A new website, recreate.idaho.gov, provides social distancing tips, safety tips and other COVID-19 guidance for people heading outdoors. As part of the “Recreate Responsibly Idaho” campaign, the Idaho Department of Lands, Idaho Fish and Game, Idaho Parks and Recreation, and other state agencies are asking visitors to make sure their outdoor activities don’t contribute to the spread of coronavirus.
Tips include planning trips in advance to avoid site closures and crowding that could contribute to virus spread, limiting group size, wearing a mask in congested areas, washing hands often and staying home when feeling ill.
“The most important thing we can do to rebound the economy is for people to do the right thing, so people have the confidence to get out,” Gov. Little said in a news release. “The better we do at controlling the spread of the COVID-19 virus and keeping people safe, the more confidence people are going to have to participate in our economy.”
Idaho’s coronavirus cases continue to climb
Idaho reached 6,080 confirmed cases of the coronavirus Thursday evening, and the state’s positive testing rate keeps climbing alongside the daily numbers.
The state health department revealed that 9% of the COVID-19 tests were positive the week of June 21-27. That’s more than triple the weekly rate from two weeks earlier (2.7%) and a big increase from the previous week, when it was 6.7%.
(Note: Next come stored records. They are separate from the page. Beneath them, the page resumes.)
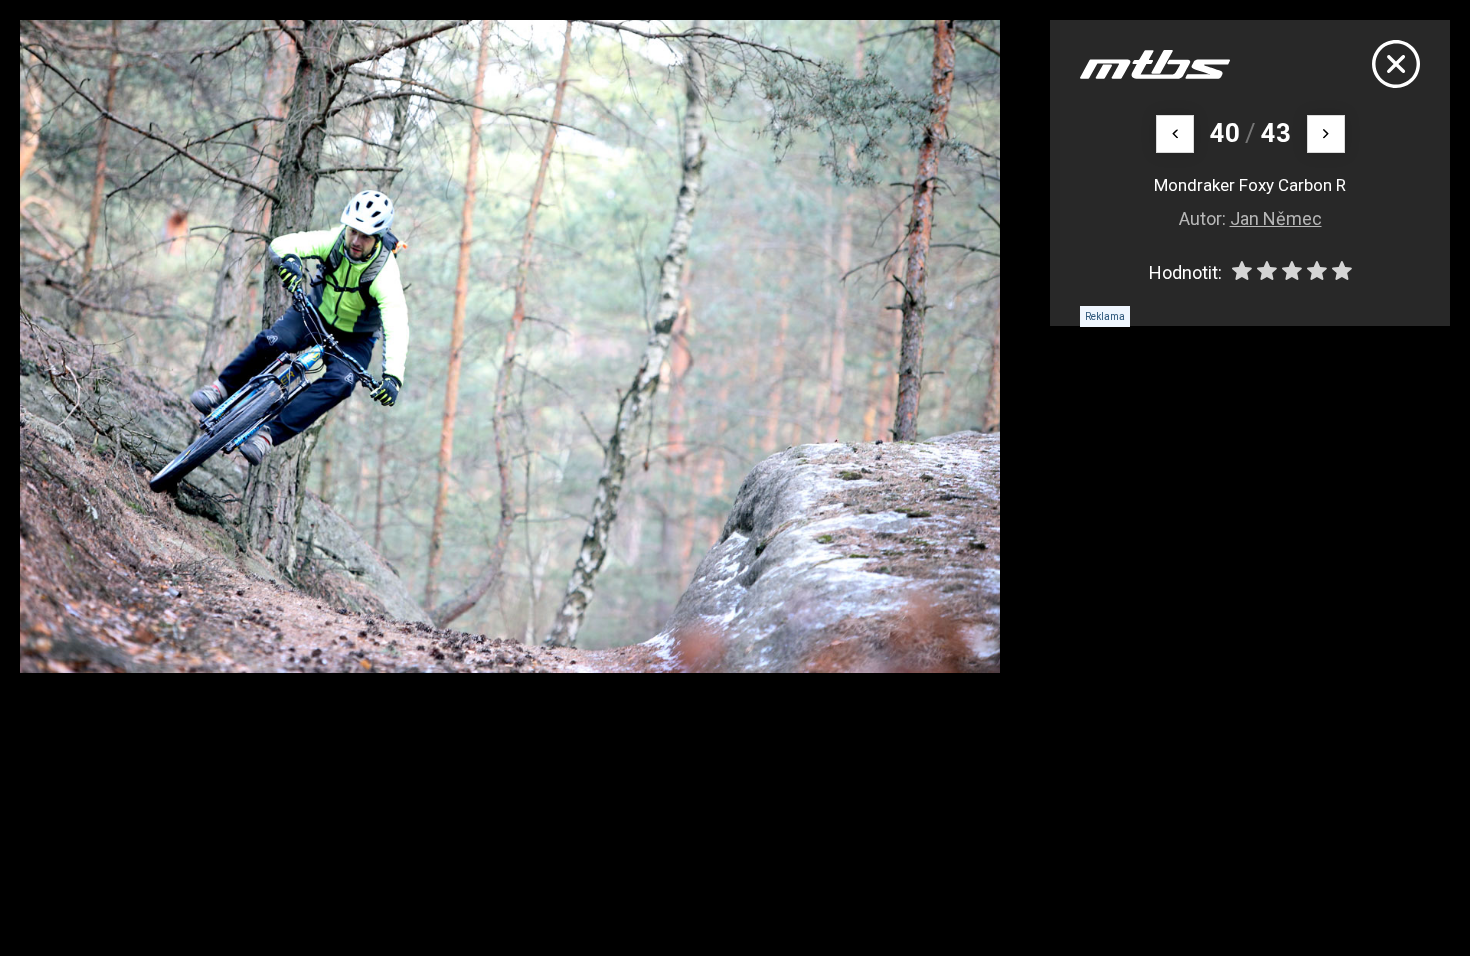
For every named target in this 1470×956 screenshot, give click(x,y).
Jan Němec (1276, 218)
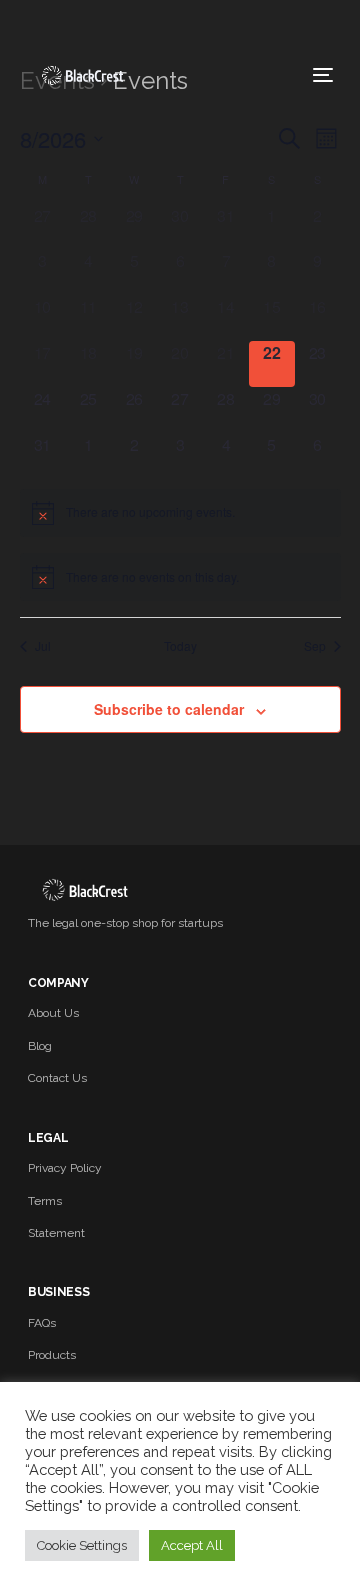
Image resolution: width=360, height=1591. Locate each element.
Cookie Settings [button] (82, 1545)
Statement (56, 1233)
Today (180, 646)
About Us (53, 1013)
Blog (40, 1046)
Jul (43, 646)
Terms (45, 1201)
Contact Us (57, 1078)
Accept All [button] (192, 1545)
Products (52, 1355)
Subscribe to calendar (169, 709)
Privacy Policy (65, 1168)
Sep (315, 646)
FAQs (42, 1323)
The increase is likely not linked to increased testing capacity, as Idaho has conducted 10,000 to 12,000 tests four of the past five weeks, according to data from the Idaho Department of Health and Welfare. The state conducted 11,511 tests last week, a slight dip from the 11,571 it administered June 14-20. Testing data for the current week is not yet available.
Southeastern Public Health District reported a new virus-related death in Bingham County, bringing the state’s total to 94.
Coronavirus cases have been reported in nearly all of Idaho’s counties: Ada, 2,223; Adams, 10; Bannock, 96; Bear Lake, 2; Benewah, 13; Bingham, 56; Blaine, 526; Boise, 4; Bonner, 33; Bonneville, 85; Boundary, 1; Camas, 1; Canyon, 898; Caribou, 14; Cassia, 224; Clearwater, 2; Custer, 5; Elmore, 60; Franklin, 24; Fremont, 6; Gem, 23; Gooding, 55; Idaho, 5; Jefferson, 13; Jerome, 211; Kootenai, 325; Latah, 21; Lemhi, 2; Lincoln, 32; Madison, 27; Minidoka, 176; Nez Perce, 85; Oneida, 4; Owyhee, 30; Payette, 94; Power, 16; Shoshone, 1; Teton, 19; Twin Falls, 546; Valley, 14; and Washington, 99.
Community spread has been detected in 33 counties: Ada, Bannock, Benewah, Bingham, Blaine, Bonner, Bonneville, Canyon, Caribou, Cassia, Clearwater, Custer, Elmore, Gem, Gooding, Idaho, Jefferson, Jerome, Kootenai, Lemhi, Lewis, Lincoln, Madison, Minidoka, Nez Perce, Owyhee, Oneida, Payette, Power, Teton, Twin Falls, Valley and Washington.